Either a scalar integer, the number of neighbors, or alternatively a vector of (typically decreasing) non-negative numeric values. In the latter case, the model predictions will be weighted averages, with k[1] used as weight of the nearest neighbor, k[2] for the second nearest, etc.

standardize

Logical: Standardize the columns of the x, the design matrix? If TRUE, distances will be calculated after standardization using means and standard deviations from the x matrix.

weights

Weights used for averaging. Not used in the determination of neighbors.

na.action

A function which indicates what should happen when the data contain NAs. na.omit is the default, na.exclude or na.fail could be useful alternative settings.

...

Not used in fm_knn().
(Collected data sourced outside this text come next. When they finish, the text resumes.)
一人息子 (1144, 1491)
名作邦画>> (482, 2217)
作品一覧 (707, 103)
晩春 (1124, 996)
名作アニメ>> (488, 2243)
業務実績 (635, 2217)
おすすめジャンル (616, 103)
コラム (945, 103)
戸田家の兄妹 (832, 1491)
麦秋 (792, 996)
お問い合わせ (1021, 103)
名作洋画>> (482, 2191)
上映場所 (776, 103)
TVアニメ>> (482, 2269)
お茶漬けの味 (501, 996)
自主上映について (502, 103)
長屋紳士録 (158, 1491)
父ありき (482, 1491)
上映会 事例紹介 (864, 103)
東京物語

In predict.fm_knn(): passed to nn2().

object

Object of class “fm_knn”.

newdata

data.frame with the data to be predicted. If missing, predictions for the model data will be returned.

Value

fm_knn() returns a list of class “fm_knn” with components

  • formula: the formula;

  • x: the model matrix (resulting from the formula using model.matrix());

  • y: the vector of the response values;

  • k: the parameter k, the number of neighbors;

  • standardize: the parameter standardize, a logical value;

  • weights: the fitting weights;

  • xlevels: list of the levels of the factors included in the model;

  • na.action: the na.action used during data preparation;

  • contrasts: the contrasts used during data preparation;

  • call: the matched call generating the model.

Details

“Fitting” a model with fm_knn() essentially amounts to saving the (possibly standardized) model data.

Bindings in distances are currently not handled in a clever way, such that the predictions may depend on the order of the data.

Combining an argument k of length >1 and non-Null weights results in a mixture of two types of weights and is thus not recommended.

Methods (by generic)

  • predict(fm_knn): predict method for class “fm_knn”.

See also

nn2 (package RANN)

Examples

d <- simuldat()
nnmodel <- fm_knn(Y~ ., d)
nnmodel
#> k-nearest neighbors model (class ‘fm_knn’)
#>   formula:      Y ~ X1 + X2 + X3 + X4 + X5 + X6 + X7 + X8 + X9 + 
#>                     X10 + g - 1
#>   data:         d
#>   k:            5
#>   n:            500
#>   standardize:  TRUE
#>   weighted:     FALSE

# Predictions for new observations 
newd <- simuldat(n = 10)
data.frame(newd["Y"], 
           pred = predict(nnmodel, newdata = newd))
#>            Y     pred
#> 1   1.166769 4.275125
#> 2  -0.382027 3.363760
#> 3   3.995346 3.319309
#> 4   2.147231 4.006339
#> 5  -1.104314 1.872762
#> 6   1.901924 2.373253
#> 7   1.163698 4.679739
#> 8   7.857975 2.994145
#> 9   3.015759 3.390070
#> 10  5.449470 4.267375